Over thousands of years, women's spiritual and energetic bonds to their homelands, the Earth, Nature, Cosmos, and Ancestors led to the destruction and erasure of women's spiritual identities, cultures, and communities — their beliefs, practices, and histories. It was a systemic destruction and erasure of the goddess and Divine Feminine within the bodies and consciousness of women. It was a deliberate tactic to dominate by colonizing the bodies, emotions, minds, and Souls of women.

My Spiritual Displacement

My spiritual lineage and displacement includes the Irish — persecuted and displaced from their homelands by the English, who honed their tactics of colonization by starving the Irish and calling it a famine. That suffering drove many to the Americas, and the tactics themselves were later exported across colonized lands.

My Volga Germans were persecuted in Germany, displaced to Russia, and later fled to the Americas. My Mormon ancestors experienced religious persecution and fled westward across the U.S. frontier.

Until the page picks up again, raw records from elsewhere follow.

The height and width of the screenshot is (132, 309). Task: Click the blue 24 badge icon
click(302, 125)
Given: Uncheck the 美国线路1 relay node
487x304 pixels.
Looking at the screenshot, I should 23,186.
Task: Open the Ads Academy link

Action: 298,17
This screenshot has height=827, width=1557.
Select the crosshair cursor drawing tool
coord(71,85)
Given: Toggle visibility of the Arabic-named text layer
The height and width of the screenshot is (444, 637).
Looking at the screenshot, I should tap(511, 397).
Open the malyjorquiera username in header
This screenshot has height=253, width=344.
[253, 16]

These spiritual lineages carry deep wounds of their own that continue to exist today in the form of lost identity, disconnection from indigenous lands, and the erasure or outlawing of ancestral spiritual practices in the U.S. — some of which remain today.

Disempowerment

Displacement leads to individual and collective disempowerment — and with it, addiction to achievement, substances, and consumption, to name a few. It also causes spiritual, social, and cultural bypassing and cultural appropriation (i.e., misrepresentation and exploitation).

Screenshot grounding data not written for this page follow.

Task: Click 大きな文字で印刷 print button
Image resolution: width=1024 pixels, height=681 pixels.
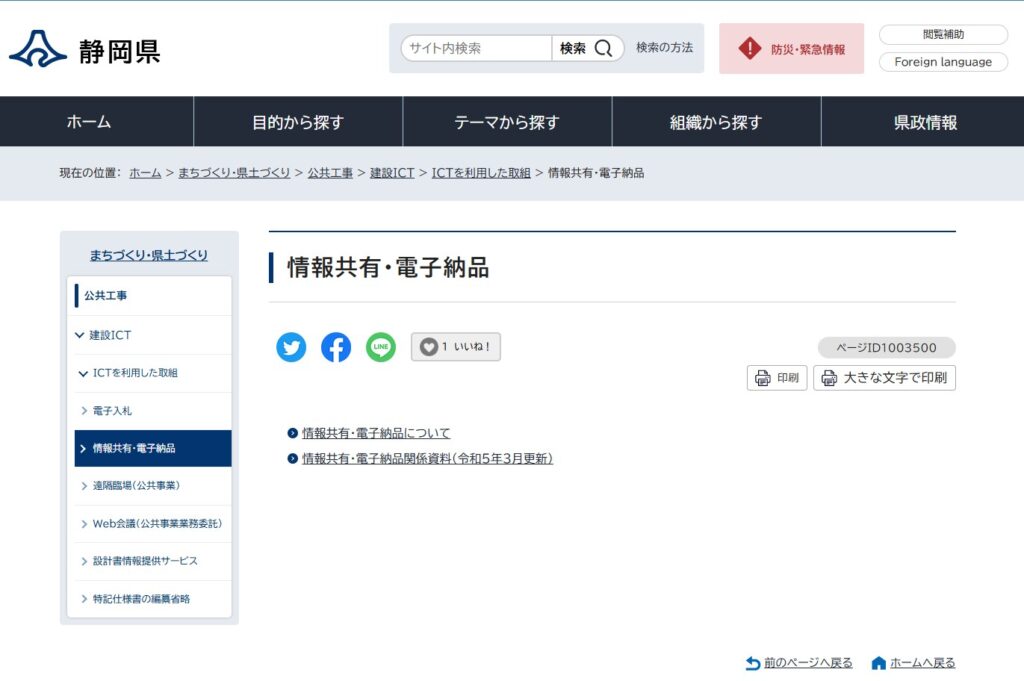Action: 884,378
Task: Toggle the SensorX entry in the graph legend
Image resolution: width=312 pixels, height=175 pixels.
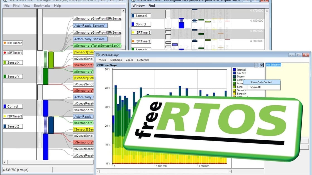Action: pyautogui.click(x=240, y=94)
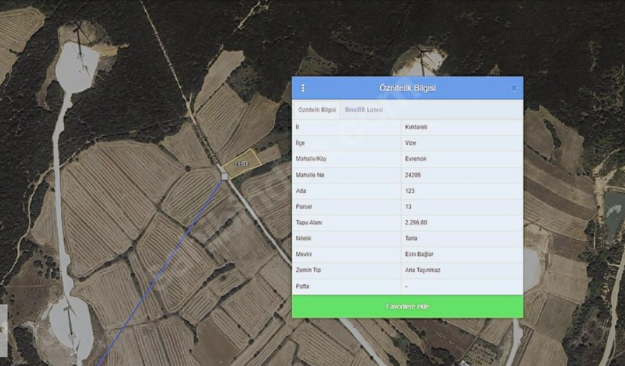Image resolution: width=625 pixels, height=366 pixels.
Task: Select the Öznitelik Bilgisi tab
Action: 317,110
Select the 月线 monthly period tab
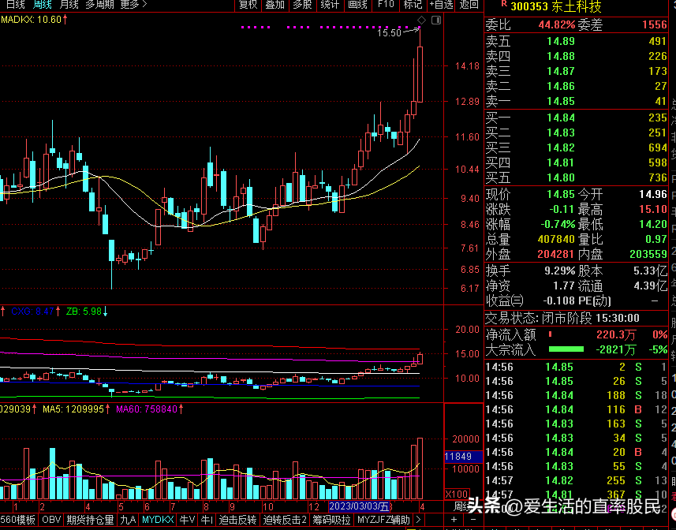Viewport: 676px width, 530px height. pos(69,5)
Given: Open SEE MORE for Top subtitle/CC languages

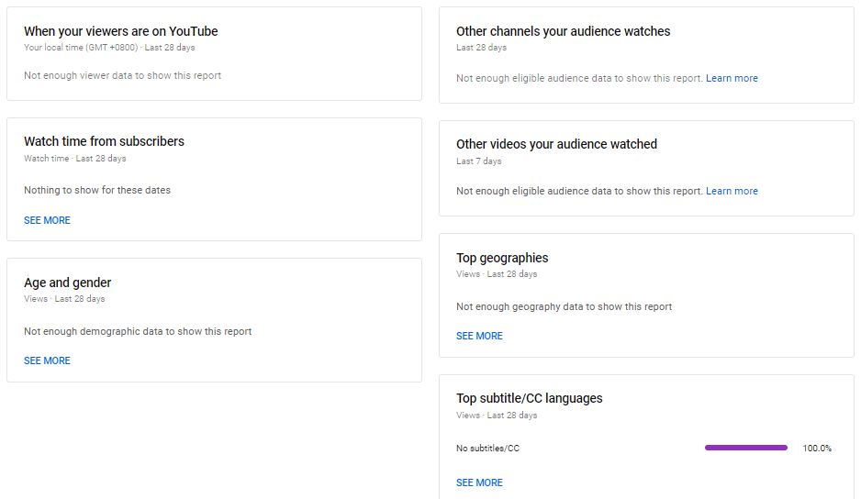Looking at the screenshot, I should [479, 482].
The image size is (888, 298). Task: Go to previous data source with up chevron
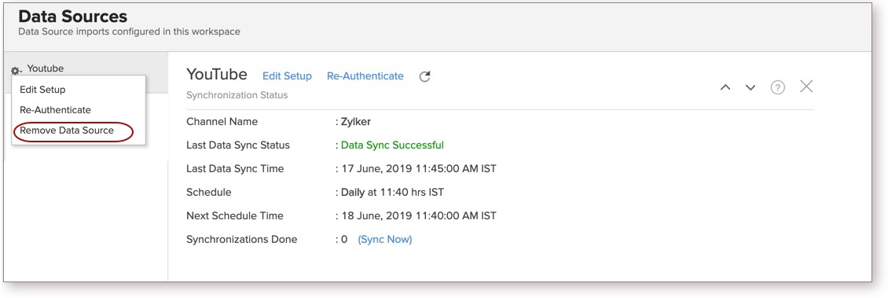pos(725,87)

These are distorted attempts to grieve and reground to the Earth, Land, Nature, and one’s own Soul. It’s an attempt to belong. We see them echoed across cultures, in both European-descended and Indigenous peoples.

Colonization

Mass European immigration was used to increase settler population and land control. Upon arrival in the Americas, the Irish and other European immigrants became complicit — knowingly or unknowingly — in the very systems that had once oppressed them. They were assimilated into the settler-colonial structure and became agents of displacement themselves.

Personal Accountability

As the founder of The College of Women’s Ecology™, I recognize that my birth and presence here makes me complicit in the historic and ongoing oppression of Indigenous peoples. Since childhood, I have carried a quiet knowing that this is not my true home — a feeling of being out of place, both in spirit and in soil — as though I was born in a land not my own. May I strive to contribute to the wellbeing of Indigenous peoples while walking softly upon this Land.

Dr. Rose Pere

Dr. Rangimarie Turuki Arikirangi Rose Pere — of Tūhoe, Ngāti Ruapani and Ngāti Kahungunu (Aotearoa/New Zealand) — was a renowned Māori wisdom keeper and global spiritual teacher. She once said, "There is no cultural appropriation because we are all one people."

Even so, responsibility, accountability, and reciprocity are essential in all relationships — with others, Nature, the Land, and with our Ancestors.

May this project walk with humility and reverence upon the Land from which it rises.

The Nations

  • The College of Women’s Ecology™ was founded upon the ancestral homelands and unceded territories of four sovereign Indigenous Nations:


    hinono’eino’ biito’owu’ (Arapahoe)

    Núu-agha-tʉvʉ-pʉ̱ (Ute)

    Tséstho’e (Cheyenne)

    Očhéthi Šakówiŋ (Sioux)

  • I was born and raised on the lands of five Indigenous Nations:


    Cayuse, Umatilla, and Walla Walla

    Očhéthi Šakówiŋ (Sioux)

    Newe Sogobia (Eastern Shoshone)

    Tséstho'e (Cheyenne)

    Apsáalooke (Crow)

  • Throughout my life, I have also lived upon the Lands of the following Indigenous Nations:

    Tohono O'odham, Sobaipuri, O'odham Jeweẍ, Hohokam

    Ndé Kónitsɡąąíí Gokíyaa (Lipan Apache)

    Caddo

    Muscogee (Oklahoma) and Mvskoke (Muscogee)

    ᏏᎰᏓᎰᏓᎷ ᎼᏂᏊᏻ ᏆᏻᎿᎷ ጀᎰ^ᏓᎰ^ (Osage)

    O-ga-xpa Ma-zhoⁿ (O-ga-xpa) (Quapaw)

    Kiikaapoi (Kickapoo)

    Cherokee (Oklahoma) and ᏣᎳᎫᎪᏓᎳᏢ (Tsalaguwetiyi) (Cherokee, East)

    S'atsoyaha (Yuchi)

    Wahpekute

In Closing

This page is not a conclusion, but a beginning —
a living tribute to what has been severed, what still lives, and what we are called to remember.